Identification of individuals at elevated risk can improve cancer screening programmes by permitting risk-adjusted screening intensities. Previous work introduced a prognostic model using sex, age and two preceding faecal haemoglobin concentrations to predict the risk of colorectal cancer (CRC) in the next screening round. Using data of 3 screening rounds, this model attained an area under the receiver-operating-characteristic curve (AUC) of 0.78 for predicting advanced neoplasia (AN). We validated this existing logistic regression (LR) model and attempted to improve it by applying a more flexible machine-learning approach.
We trained an existing LR and a newly developed random forest (RF) model using updated data from 219,257 third-round participants of the Dutch CRC screening programme until 2018. For both models, we performed two separate out-of-sample validations using 1,137,599 third-round participants after 2018 and 192,793 fourth-round participants from 2020 onwards. We evaluated the AUC and relative risks of the predicted high-risk groups for the outcomes AN and CRC.

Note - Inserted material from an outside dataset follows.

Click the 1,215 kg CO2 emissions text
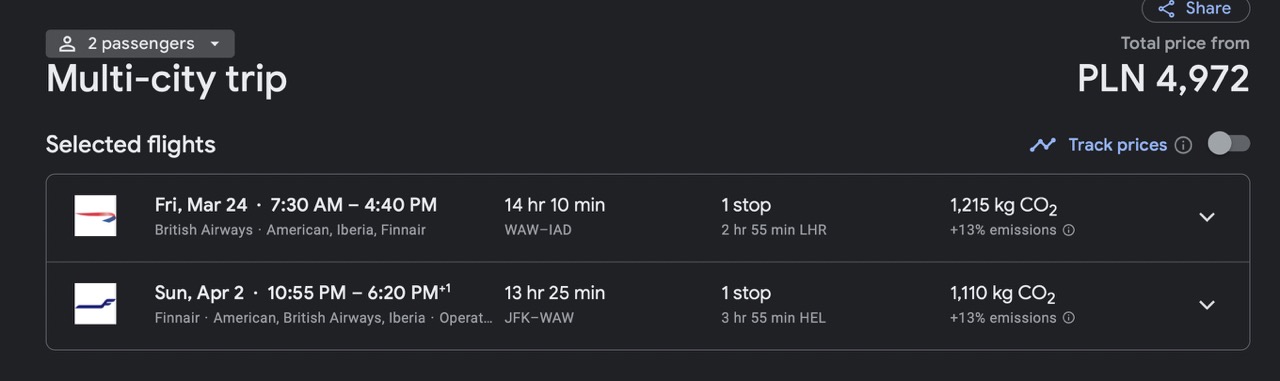This screenshot has width=1280, height=381. tap(1003, 206)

For third-round participants after 2018, the AUC for predicting AN was 0.77 (95% CI: 0.76-0.77) using LR and 0.77 (95% CI: 0.77-0.77) using RF. For fourth-round participants, the AUCs were 0.73 (95% CI: 0.72-0.74) and 0.73 (95% CI: 0.72-0.74) for the LR and RF models, respectively. For both models, the 5% with the highest predicted risk had a 7-fold risk of AN compared to average, whereas the lowest 80% had a risk below the population average for third-round participants.

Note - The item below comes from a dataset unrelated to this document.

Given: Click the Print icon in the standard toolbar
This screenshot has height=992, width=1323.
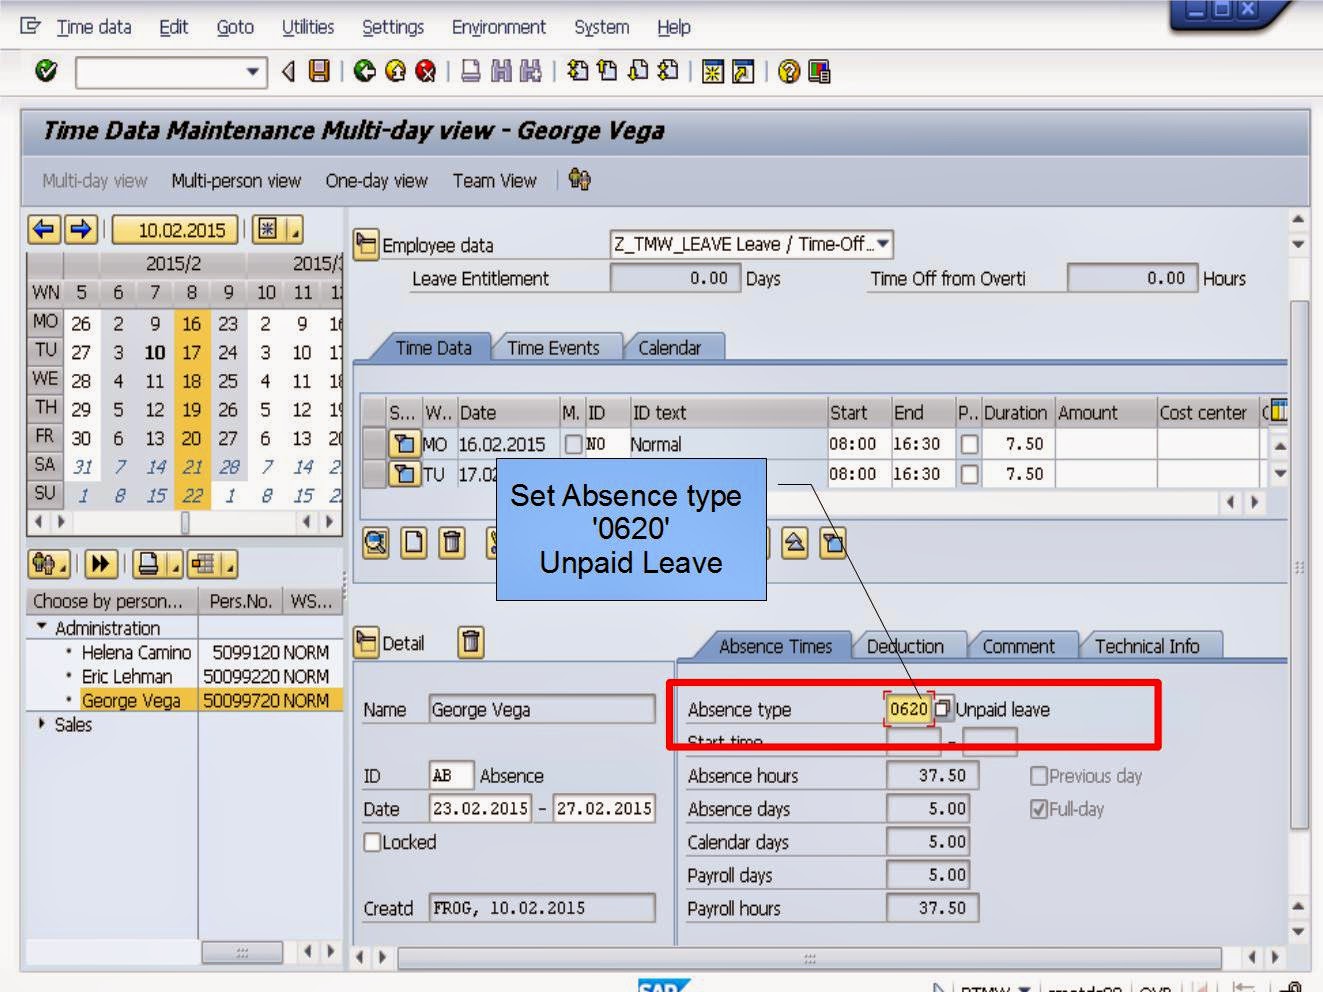Looking at the screenshot, I should click(472, 70).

The LR is a valid risk prediction method in stool-based screening programmes. Although predictive performance declined marginally, the LR model still effectively predicted risk in subsequent screening rounds. An RF did not improve CRC risk prediction compared to an LR, probably due to the limited number of available explanatory variables. The LR remains the preferred prediction tool because of its interpretability.

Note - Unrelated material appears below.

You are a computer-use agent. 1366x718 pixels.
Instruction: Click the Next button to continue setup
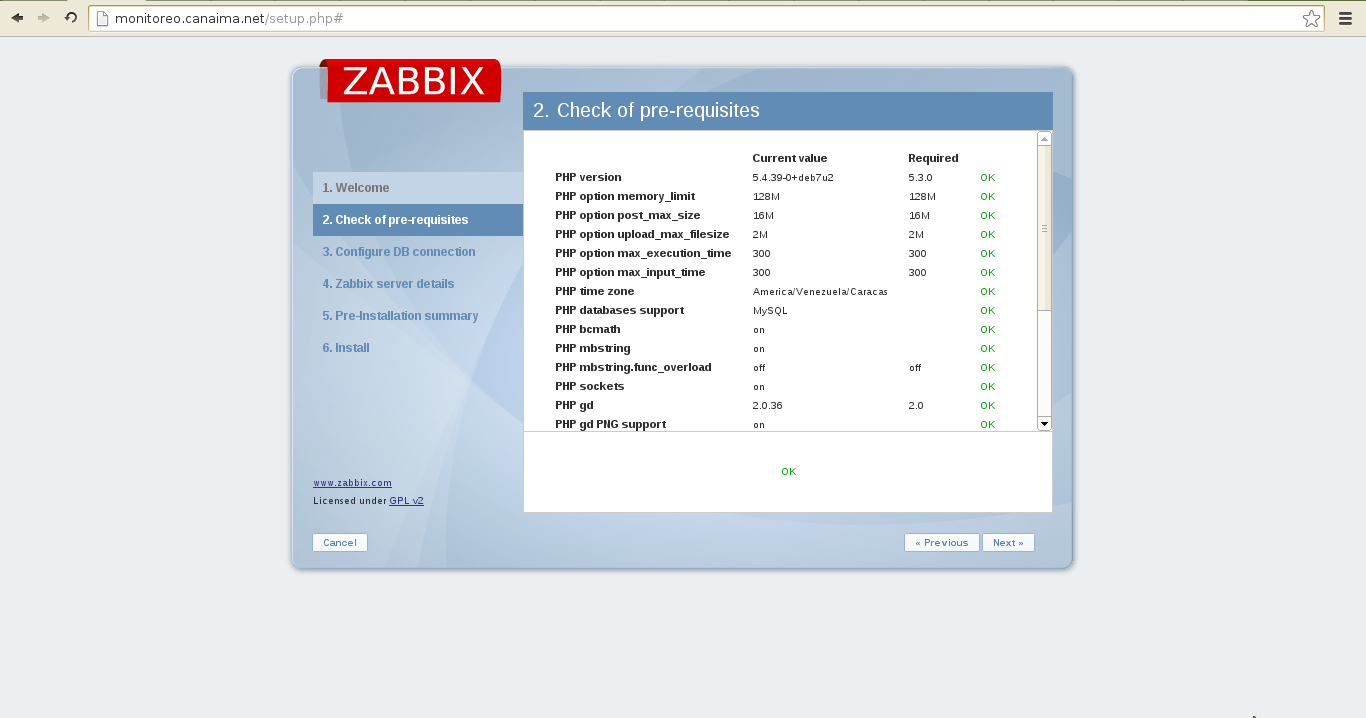click(x=1008, y=542)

识别高危个体可通过调整筛查强度来改进癌症筛查项目。此前的研究引入了一种预后模型,该模型利用性别、年龄和前两次粪便血红蛋白浓度来预测下一轮筛查中结直肠癌(CRC)的风险。利用三轮筛查的数据,该模型在预测进展期瘤变(AN)时,受试者操作特征曲线下面积(AUC)达到0.78。我们对现有的逻辑回归(LR)模型进行了验证,并尝试通过应用更灵活的机器学习方法对其进行改进。
我们使用荷兰CRC筛查项目截至2018年的219,257名三轮参与者的更新数据,训练了现有的LR模型和新开发的随机森林(RF)模型。对于这两个模型,我们使用2018年后的1,137,599名三轮参与者和2020年起的192,793名四轮参与者进行了两次独立的样本外验证。我们评估了预测高危组发生AN和CRC结局的AUC和相对风险。
对于2018年后的三轮参与者,使用LR模型预测AN的AUC为0.77(95%CI:0.76 - 0.77),使用RF模型为0.77(95%CI:0.77 - 0.77)。对于四轮参与者,LR模型和RF模型的AUC分别为0.73(95%CI:0.72 - 0.74)和0.73(95%CI:0.72 - 0.74)。对于这两个模型,预测风险最高的5%人群发生AN的风险是平均水平的7倍,而对于三轮参与者,预测风险最低的80%人群的风险低于总体平均水平。
LR是基于粪便的筛查项目中有效的风险预测方法。尽管预测性能略有下降,但LR模型在后续筛查轮次中仍能有效预测风险。与LR相比,RF并没有改善CRC风险预测,这可能是由于可用解释变量数量有限。由于其可解释性,LR仍然是首选的预测工具。